> **GIVEN INSTRUCTION**:
Give all the items below as a two-column CSV with the columns "prompt" and "response", one row per item. Place its text and its answer each in a single quoted field, with line breaks replaced by spaces.

Data items
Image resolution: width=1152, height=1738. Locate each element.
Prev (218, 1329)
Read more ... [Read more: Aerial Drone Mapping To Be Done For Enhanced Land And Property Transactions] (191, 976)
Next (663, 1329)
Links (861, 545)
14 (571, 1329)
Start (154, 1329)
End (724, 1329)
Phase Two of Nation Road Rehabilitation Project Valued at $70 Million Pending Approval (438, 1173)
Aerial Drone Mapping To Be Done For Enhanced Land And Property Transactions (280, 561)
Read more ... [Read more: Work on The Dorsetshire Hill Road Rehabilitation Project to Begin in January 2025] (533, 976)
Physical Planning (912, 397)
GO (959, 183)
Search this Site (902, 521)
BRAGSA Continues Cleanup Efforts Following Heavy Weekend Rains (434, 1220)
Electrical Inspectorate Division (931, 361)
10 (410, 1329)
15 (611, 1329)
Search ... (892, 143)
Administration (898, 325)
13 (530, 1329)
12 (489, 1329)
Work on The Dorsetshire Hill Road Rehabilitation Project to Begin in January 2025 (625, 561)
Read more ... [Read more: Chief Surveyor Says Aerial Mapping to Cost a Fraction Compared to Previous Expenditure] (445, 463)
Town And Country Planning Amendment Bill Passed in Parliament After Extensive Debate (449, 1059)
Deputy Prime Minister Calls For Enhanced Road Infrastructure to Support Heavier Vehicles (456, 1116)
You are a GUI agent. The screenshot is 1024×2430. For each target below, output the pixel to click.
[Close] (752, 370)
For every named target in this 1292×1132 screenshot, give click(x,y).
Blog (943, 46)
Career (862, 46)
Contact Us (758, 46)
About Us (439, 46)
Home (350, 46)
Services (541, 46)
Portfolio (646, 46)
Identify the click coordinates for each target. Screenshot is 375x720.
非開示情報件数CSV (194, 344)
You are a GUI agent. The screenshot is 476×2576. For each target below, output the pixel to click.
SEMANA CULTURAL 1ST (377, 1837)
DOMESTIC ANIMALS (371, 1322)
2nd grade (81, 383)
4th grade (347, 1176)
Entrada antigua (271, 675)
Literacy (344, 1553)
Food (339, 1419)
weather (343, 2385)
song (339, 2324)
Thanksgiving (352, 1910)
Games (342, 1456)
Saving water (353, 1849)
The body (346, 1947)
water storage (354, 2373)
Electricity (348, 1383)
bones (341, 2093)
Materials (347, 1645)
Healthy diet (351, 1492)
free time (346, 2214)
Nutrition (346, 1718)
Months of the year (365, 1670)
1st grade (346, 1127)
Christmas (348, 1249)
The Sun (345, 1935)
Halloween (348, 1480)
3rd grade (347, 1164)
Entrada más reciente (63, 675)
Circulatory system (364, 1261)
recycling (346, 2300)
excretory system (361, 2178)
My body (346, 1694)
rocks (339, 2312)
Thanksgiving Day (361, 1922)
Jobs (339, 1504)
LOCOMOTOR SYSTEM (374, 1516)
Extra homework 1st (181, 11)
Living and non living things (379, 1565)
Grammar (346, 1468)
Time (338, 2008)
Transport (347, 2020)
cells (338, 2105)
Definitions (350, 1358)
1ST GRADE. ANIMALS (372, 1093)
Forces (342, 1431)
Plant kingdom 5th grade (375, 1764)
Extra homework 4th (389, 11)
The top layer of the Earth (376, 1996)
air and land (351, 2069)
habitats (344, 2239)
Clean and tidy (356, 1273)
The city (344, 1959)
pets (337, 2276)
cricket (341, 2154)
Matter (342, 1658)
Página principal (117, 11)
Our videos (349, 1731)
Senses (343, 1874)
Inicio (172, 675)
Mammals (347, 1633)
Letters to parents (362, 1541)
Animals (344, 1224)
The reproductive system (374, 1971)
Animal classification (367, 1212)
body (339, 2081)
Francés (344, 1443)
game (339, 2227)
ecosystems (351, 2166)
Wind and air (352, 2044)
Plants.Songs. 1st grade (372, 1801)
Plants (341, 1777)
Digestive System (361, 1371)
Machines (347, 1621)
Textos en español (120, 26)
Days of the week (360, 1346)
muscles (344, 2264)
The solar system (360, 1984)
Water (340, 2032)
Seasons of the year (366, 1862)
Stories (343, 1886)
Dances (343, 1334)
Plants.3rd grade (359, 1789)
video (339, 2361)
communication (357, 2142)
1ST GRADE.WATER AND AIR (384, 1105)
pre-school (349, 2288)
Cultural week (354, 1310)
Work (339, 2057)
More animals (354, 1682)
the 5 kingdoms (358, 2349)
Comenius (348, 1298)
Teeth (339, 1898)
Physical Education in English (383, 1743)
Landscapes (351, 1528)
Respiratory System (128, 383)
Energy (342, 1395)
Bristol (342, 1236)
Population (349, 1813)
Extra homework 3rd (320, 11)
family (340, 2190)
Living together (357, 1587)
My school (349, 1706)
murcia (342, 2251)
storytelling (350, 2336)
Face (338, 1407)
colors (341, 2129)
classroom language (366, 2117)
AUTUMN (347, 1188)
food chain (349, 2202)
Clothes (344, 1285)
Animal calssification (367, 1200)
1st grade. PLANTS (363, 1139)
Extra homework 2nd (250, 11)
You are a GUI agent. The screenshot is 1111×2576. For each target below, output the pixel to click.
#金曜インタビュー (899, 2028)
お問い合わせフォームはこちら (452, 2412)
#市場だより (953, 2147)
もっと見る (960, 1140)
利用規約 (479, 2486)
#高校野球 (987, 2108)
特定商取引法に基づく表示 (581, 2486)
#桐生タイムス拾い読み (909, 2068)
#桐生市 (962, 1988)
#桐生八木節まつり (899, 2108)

> **TASK OUTPUT**:
prompt,response
"Image resolution: width=1152, height=1738. Locate each element. Prev","(218, 1329)"
"Read more ... [Read more: Aerial Drone Mapping To Be Done For Enhanced Land And Property Transactions]","(191, 976)"
"Next","(663, 1329)"
"Links","(861, 545)"
"14","(571, 1329)"
"Start","(154, 1329)"
"End","(724, 1329)"
"Phase Two of Nation Road Rehabilitation Project Valued at $70 Million Pending Approval","(438, 1173)"
"Aerial Drone Mapping To Be Done For Enhanced Land And Property Transactions","(280, 561)"
"Read more ... [Read more: Work on The Dorsetshire Hill Road Rehabilitation Project to Begin in January 2025]","(533, 976)"
"Physical Planning","(912, 397)"
"GO","(959, 183)"
"Search this Site","(902, 521)"
"BRAGSA Continues Cleanup Efforts Following Heavy Weekend Rains","(434, 1220)"
"Electrical Inspectorate Division","(931, 361)"
"10","(410, 1329)"
"15","(611, 1329)"
"Search ...","(892, 143)"
"Administration","(898, 325)"
"13","(530, 1329)"
"12","(489, 1329)"
"Work on The Dorsetshire Hill Road Rehabilitation Project to Begin in January 2025","(625, 561)"
"Read more ... [Read more: Chief Surveyor Says Aerial Mapping to Cost a Fraction Compared to Previous Expenditure]","(445, 463)"
"Town And Country Planning Amendment Bill Passed in Parliament After Extensive Debate","(449, 1059)"
"Deputy Prime Minister Calls For Enhanced Road Infrastructure to Support Heavier Vehicles","(456, 1116)"
"You are a GUI agent. The screenshot is 1024×2430. For each target below, output the pixel to click. [Close]","(752, 370)"
"For every named target in this 1292×1132 screenshot, give click(x,y). Blog","(943, 46)"
"Career","(862, 46)"
"Contact Us","(758, 46)"
"About Us","(439, 46)"
"Home","(350, 46)"
"Services","(541, 46)"
"Portfolio","(646, 46)"
"Identify the click coordinates for each target. Screenshot is 375x720. 非開示情報件数CSV","(194, 344)"
"You are a GUI agent. The screenshot is 476×2576. For each target below, output the pixel to click. SEMANA CULTURAL 1ST","(377, 1837)"
"DOMESTIC ANIMALS","(371, 1322)"
"2nd grade","(81, 383)"
"4th grade","(347, 1176)"
"Entrada antigua","(271, 675)"
"Literacy","(344, 1553)"
"Food","(339, 1419)"
"weather","(343, 2385)"
"song","(339, 2324)"
"Thanksgiving","(352, 1910)"
"Games","(342, 1456)"
"Saving water","(353, 1849)"
"The body","(346, 1947)"
"water storage","(354, 2373)"
"Electricity","(348, 1383)"
"bones","(341, 2093)"
"Materials","(347, 1645)"
"Healthy diet","(351, 1492)"
"free time","(346, 2214)"
"Nutrition","(346, 1718)"
"Months of the year","(365, 1670)"
"1st grade","(346, 1127)"
"Christmas","(348, 1249)"
"The Sun","(345, 1935)"
"Halloween","(348, 1480)"
"3rd grade","(347, 1164)"
"Entrada más reciente","(63, 675)"
"Circulatory system","(364, 1261)"
"recycling","(346, 2300)"
"excretory system","(361, 2178)"
"My body","(346, 1694)"
"rocks","(339, 2312)"
"Thanksgiving Day","(361, 1922)"
"Jobs","(339, 1504)"
"LOCOMOTOR SYSTEM","(374, 1516)"
"Extra homework 1st","(181, 11)"
"Living and non living things","(379, 1565)"
"Grammar","(346, 1468)"
"Time","(338, 2008)"
"Transport","(347, 2020)"
"cells","(338, 2105)"
"Definitions","(350, 1358)"
"1ST GRADE. ANIMALS","(372, 1093)"
"Forces","(342, 1431)"
"Plant kingdom 5th grade","(375, 1764)"
"Extra homework 4th","(389, 11)"
"The top layer of the Earth","(376, 1996)"
"air and land","(351, 2069)"
"habitats","(344, 2239)"
"Clean and tidy","(356, 1273)"
"The city","(344, 1959)"
"pets","(337, 2276)"
"cricket","(341, 2154)"
"Matter","(342, 1658)"
"Página principal","(117, 11)"
"Our videos","(349, 1731)"
"Senses","(343, 1874)"
"Inicio","(172, 675)"
"Mammals","(347, 1633)"
"Letters to parents","(362, 1541)"
"Animals","(344, 1224)"
"The reproductive system","(374, 1971)"
"Animal classification","(367, 1212)"
"body","(339, 2081)"
"Francés","(344, 1443)"
"game","(339, 2227)"
"ecosystems","(351, 2166)"
"Wind and air","(352, 2044)"
"Plants.Songs. 1st grade","(372, 1801)"
"Plants","(341, 1777)"
"Digestive System","(361, 1371)"
"Machines","(347, 1621)"
"Textos en español","(120, 26)"
"Days of the week","(360, 1346)"
"muscles","(344, 2264)"
"The solar system","(360, 1984)"
"Water","(340, 2032)"
"Seasons of the year","(366, 1862)"
"Stories","(343, 1886)"
"Dances","(343, 1334)"
"Plants.3rd grade","(359, 1789)"
"video","(339, 2361)"
"communication","(357, 2142)"
"1ST GRADE.WATER AND AIR","(384, 1105)"
"pre-school","(349, 2288)"
"Cultural week","(354, 1310)"
"Work","(339, 2057)"
"More animals","(354, 1682)"
"the 5 kingdoms","(358, 2349)"
"Comenius","(348, 1298)"
"Teeth","(339, 1898)"
"Physical Education in English","(383, 1743)"
"Landscapes","(351, 1528)"
"Respiratory System","(128, 383)"
"Energy","(342, 1395)"
"Bristol","(342, 1236)"
"Population","(349, 1813)"
"Extra homework 3rd","(320, 11)"
"family","(340, 2190)"
"Living together","(357, 1587)"
"My school","(349, 1706)"
"murcia","(342, 2251)"
"storytelling","(350, 2336)"
"Face","(338, 1407)"
"colors","(341, 2129)"
"classroom language","(366, 2117)"
"AUTUMN","(347, 1188)"
"food chain","(349, 2202)"
"Clothes","(344, 1285)"
"Animal calssification","(367, 1200)"
"1st grade. PLANTS","(363, 1139)"
"Extra homework 2nd","(250, 11)"
"You are a GUI agent. The screenshot is 1111×2576. For each target below, output the pixel to click. #金曜インタビュー","(899, 2028)"
"お問い合わせフォームはこちら","(452, 2412)"
"#市場だより","(953, 2147)"
"もっと見る","(960, 1140)"
"利用規約","(479, 2486)"
"#高校野球","(987, 2108)"
"特定商取引法に基づく表示","(581, 2486)"
"#桐生タイムス拾い読み","(909, 2068)"
"#桐生市","(962, 1988)"
"#桐生八木節まつり","(899, 2108)"